**Your goal**
Only the lines of the listing below that run from the line with "Task: Open the Fog Type dropdown" through the line with "The width and" are to be set down, word for word. Pictures stay out.

**Data provided**

+===+

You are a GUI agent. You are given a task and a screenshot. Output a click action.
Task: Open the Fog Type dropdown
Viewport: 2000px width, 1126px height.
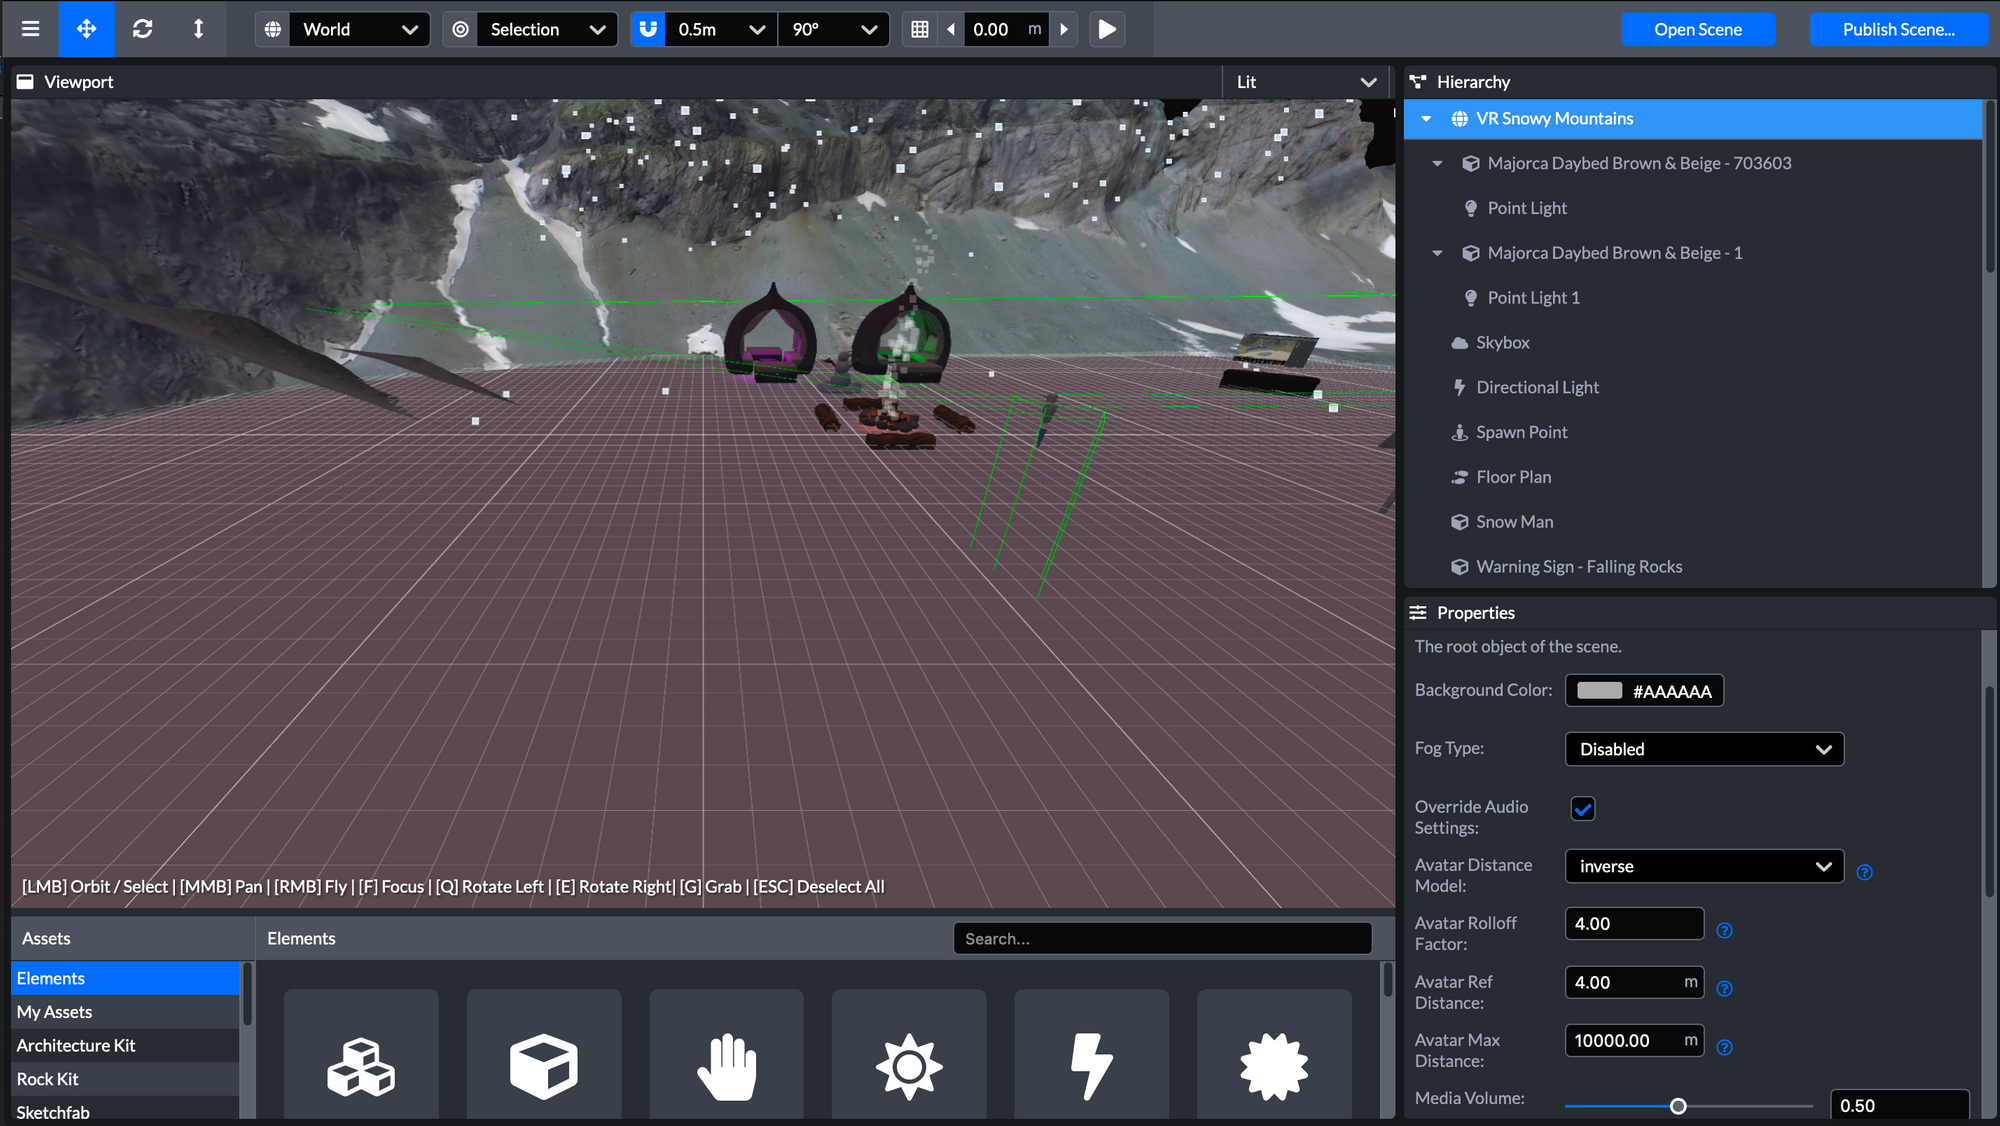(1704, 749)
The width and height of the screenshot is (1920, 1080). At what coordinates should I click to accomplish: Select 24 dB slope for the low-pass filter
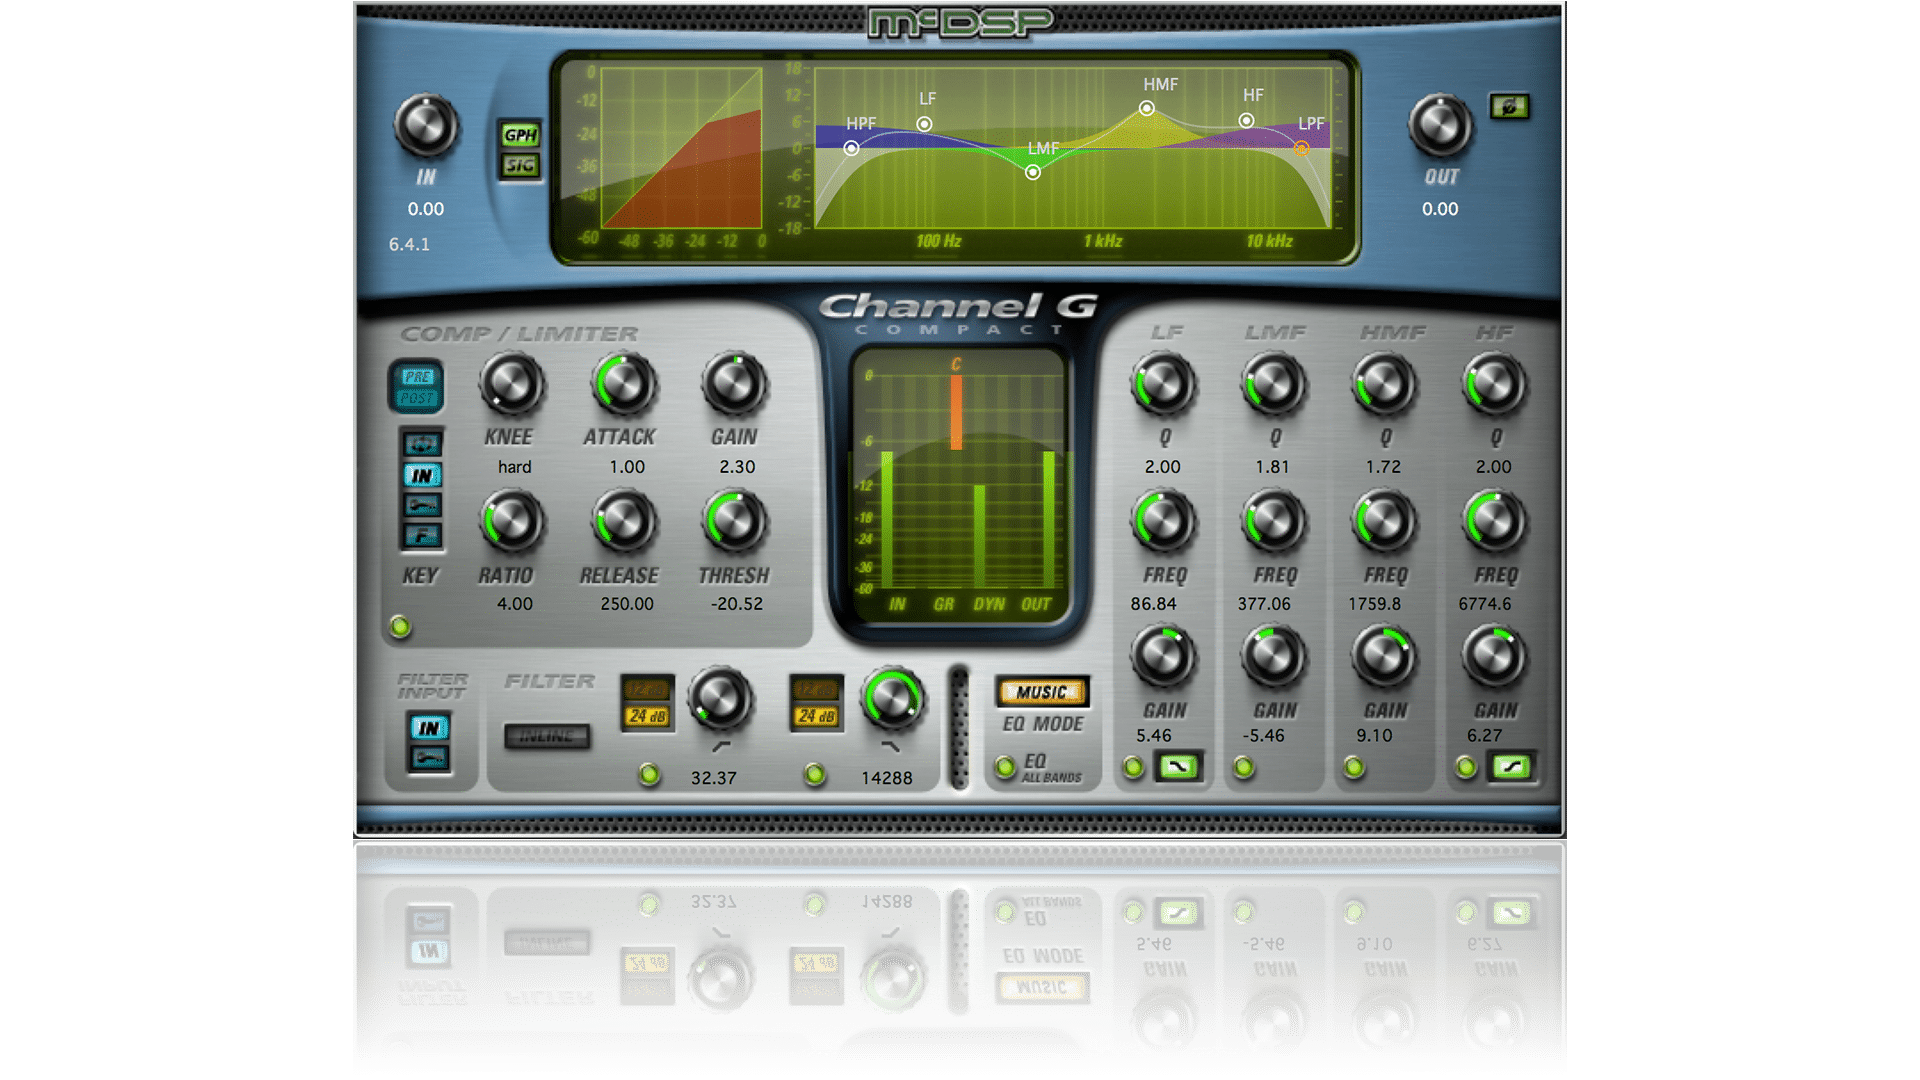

+===+

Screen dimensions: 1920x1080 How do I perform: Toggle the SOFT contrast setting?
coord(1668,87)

+===+

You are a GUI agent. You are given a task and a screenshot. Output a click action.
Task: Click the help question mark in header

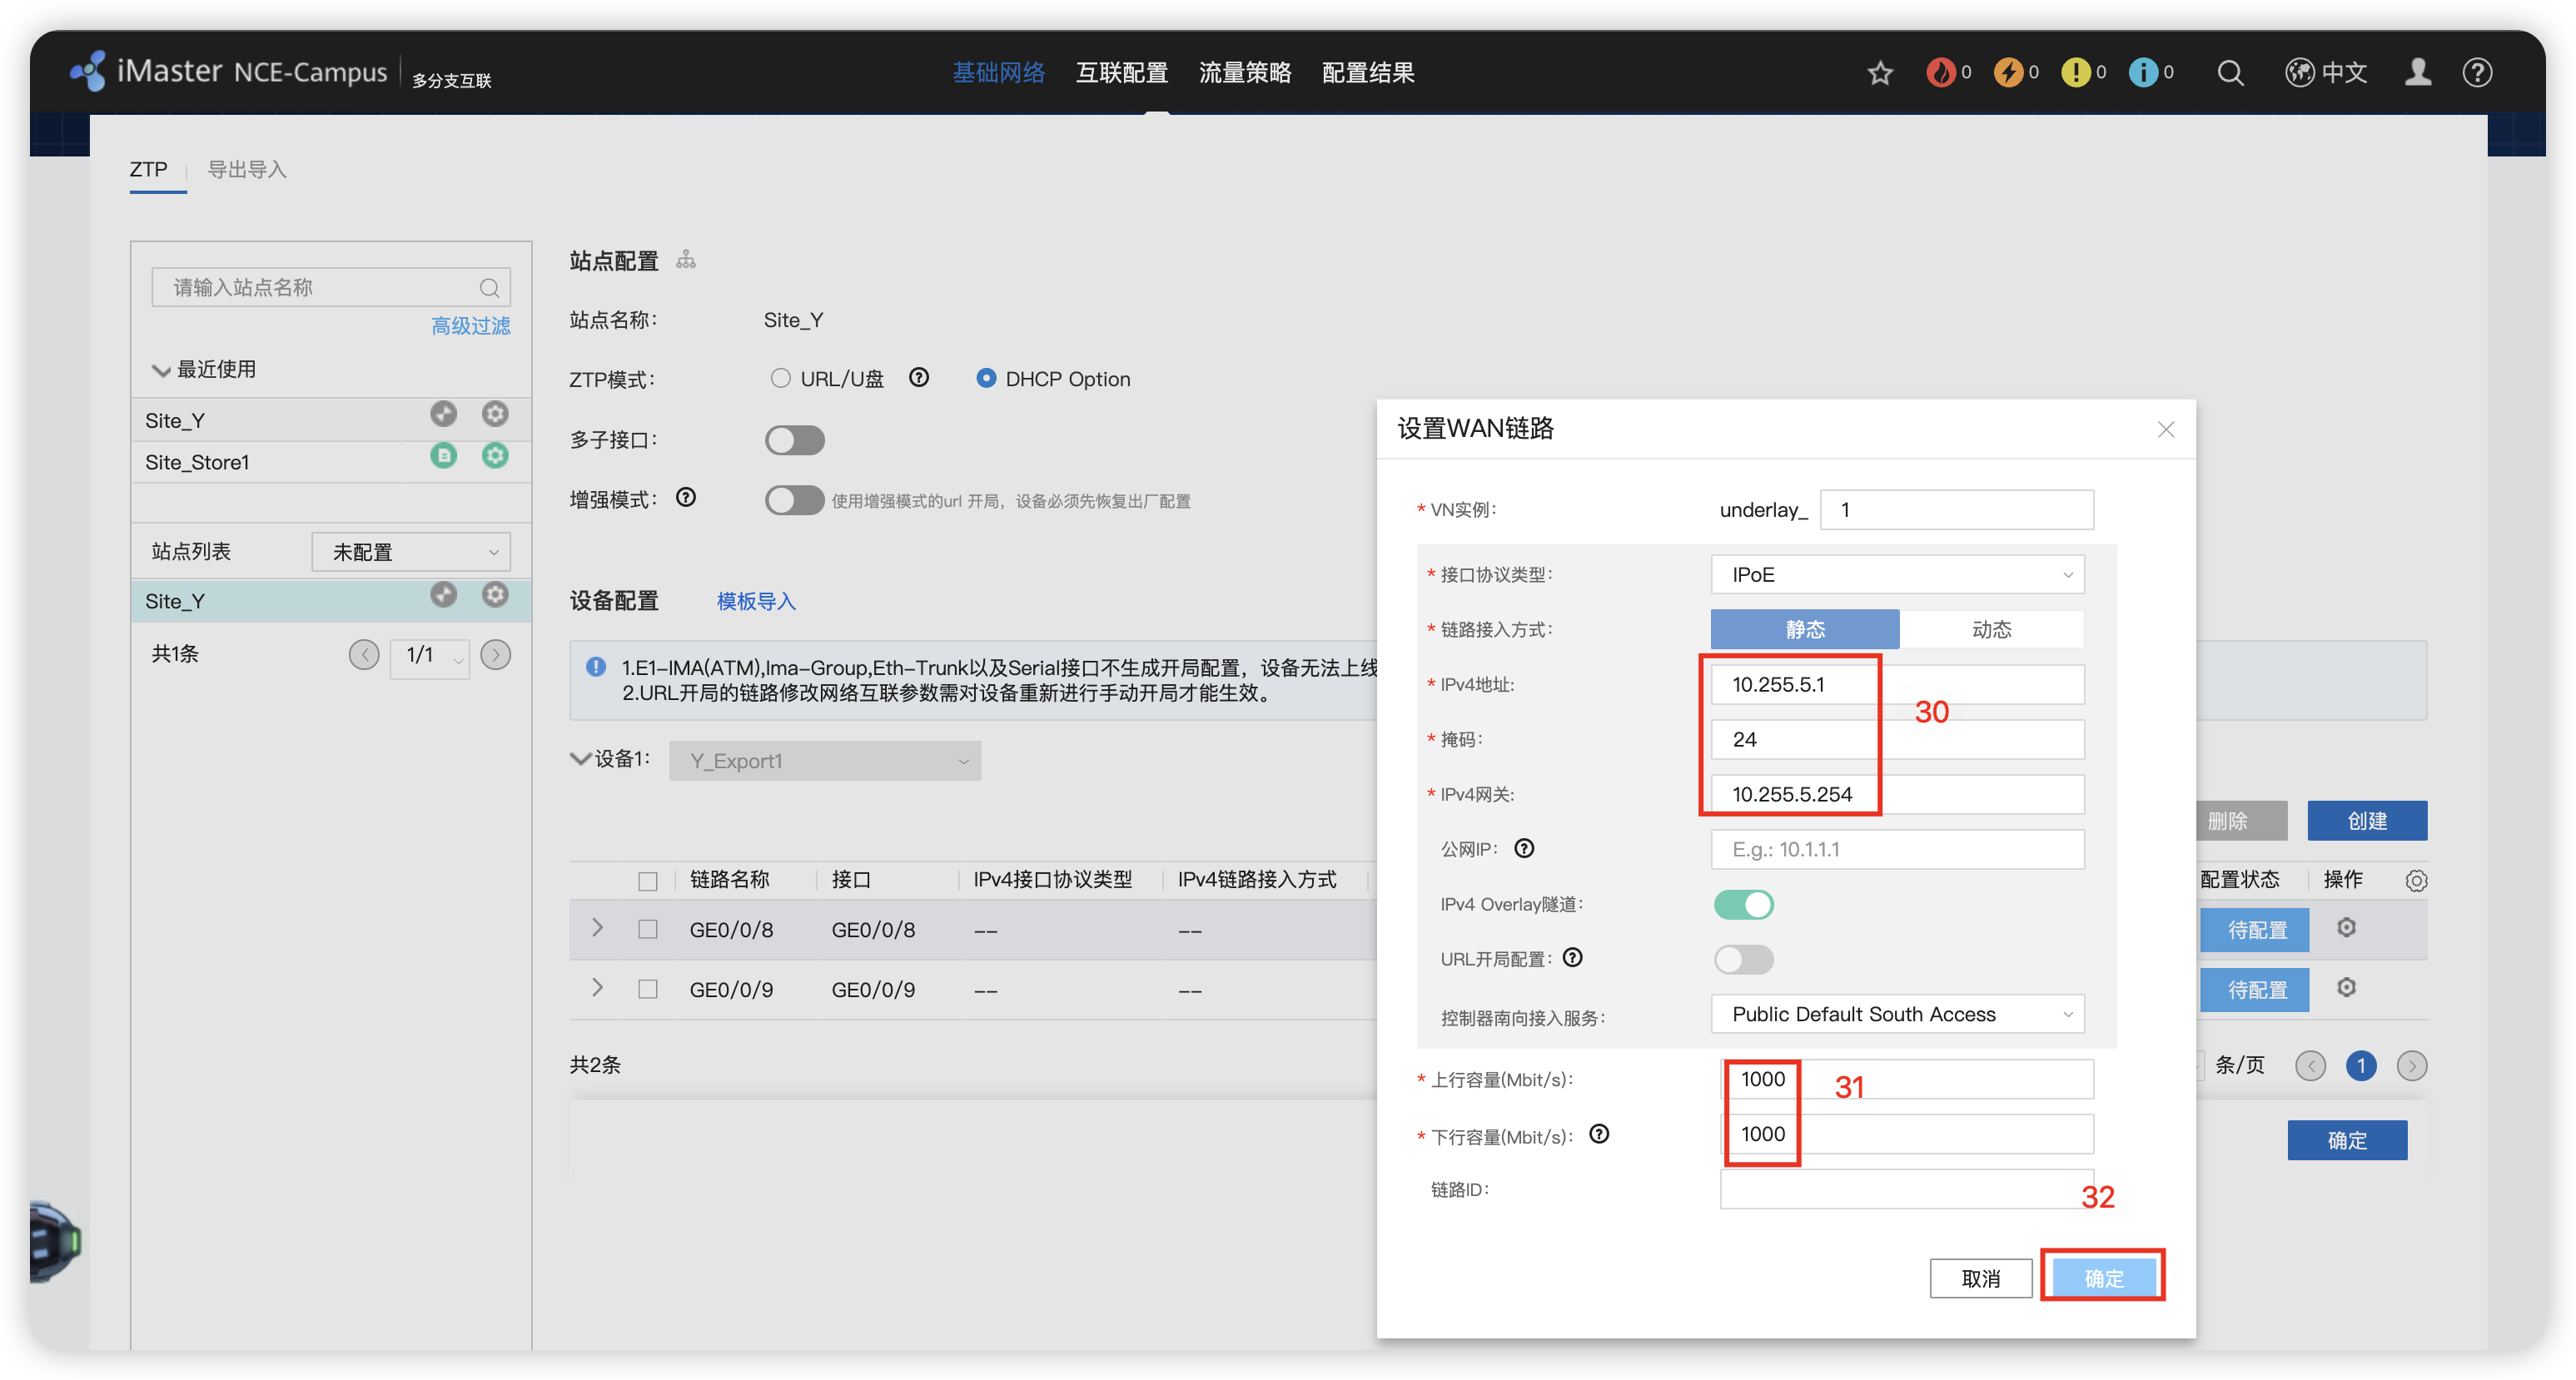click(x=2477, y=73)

+===+

**Result of this exercise**
Task: Open the Fog Type dropdown
Viewport: 2000px width, 1126px height.
(1704, 749)
The width and height of the screenshot is (1920, 1080). At what coordinates should I click to accomplish: Select 24 dB slope for the low-pass filter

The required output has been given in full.